The armies’ tumult, the clashing of shields and flashing of lightning-swords makes the building tremble. All my carefully placed roof-tiles smash to the ground. The towers sway and crumble.

I know the Queen’s commands seldom lead to joy. Yet my heart is heavier than ever: this cursed heart, still human in spite of all my bodily transformations and the meaningless drudgery that eats away at my days. A dark anger kindles inside me.

I clench my many-jointed hands into fists. I walk away, leaving the fickle Queen’s armies to destroy my creation. I don’t want to witness it. If I close my eyes, I can still see Castell Conwy, standing tall on the Welsh coast.

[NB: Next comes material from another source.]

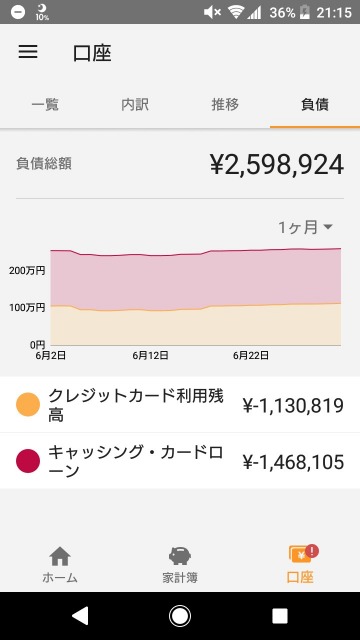This screenshot has width=360, height=640.
Task: Tap the pink area of the debt chart
Action: 196,282
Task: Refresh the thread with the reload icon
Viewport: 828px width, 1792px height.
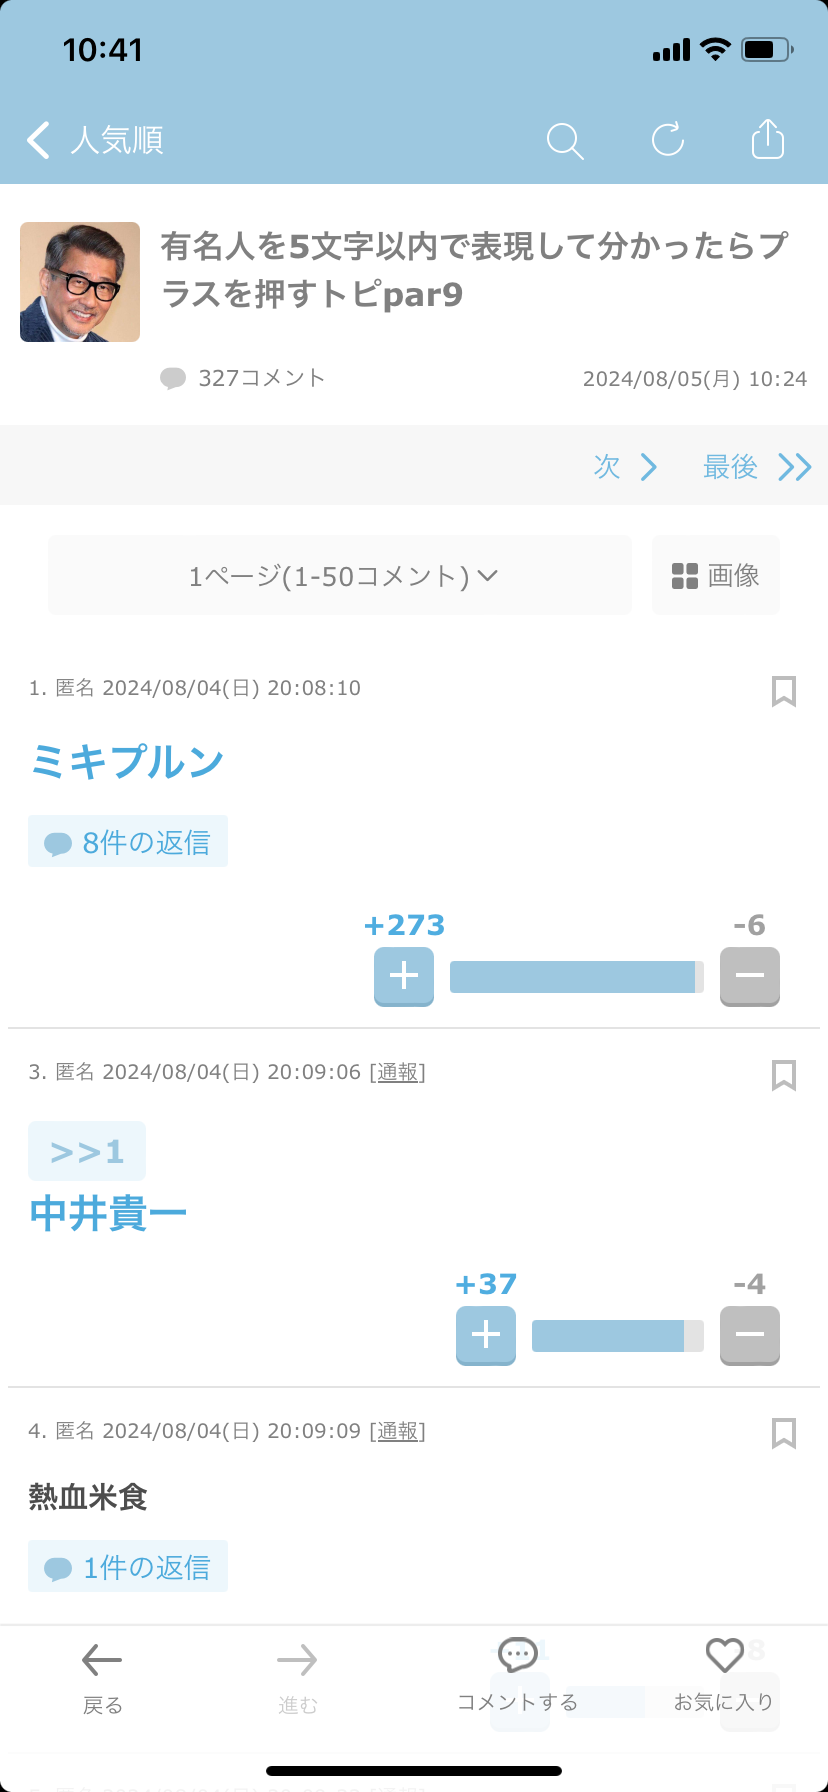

On the winding hill-path, another memory surrenders itself to me, brought to the surface by the after-quakes of the palace’s demise. By my trembling anger. By the small seeds of hope planted by the newly unlocked doors in my mind.

My name. My mortal-name.

Dafydd. The name rings in my malleable head like a clear silver bell. I shift to a form approximating my long-gone human self.

Lost I may be, lost perhaps forever in Faerie and a thrall to the Queen’s whims. But here, now, I have gained my mortal-name. And with that knowledge, I can begin to seek the hidden pathways that lead back home.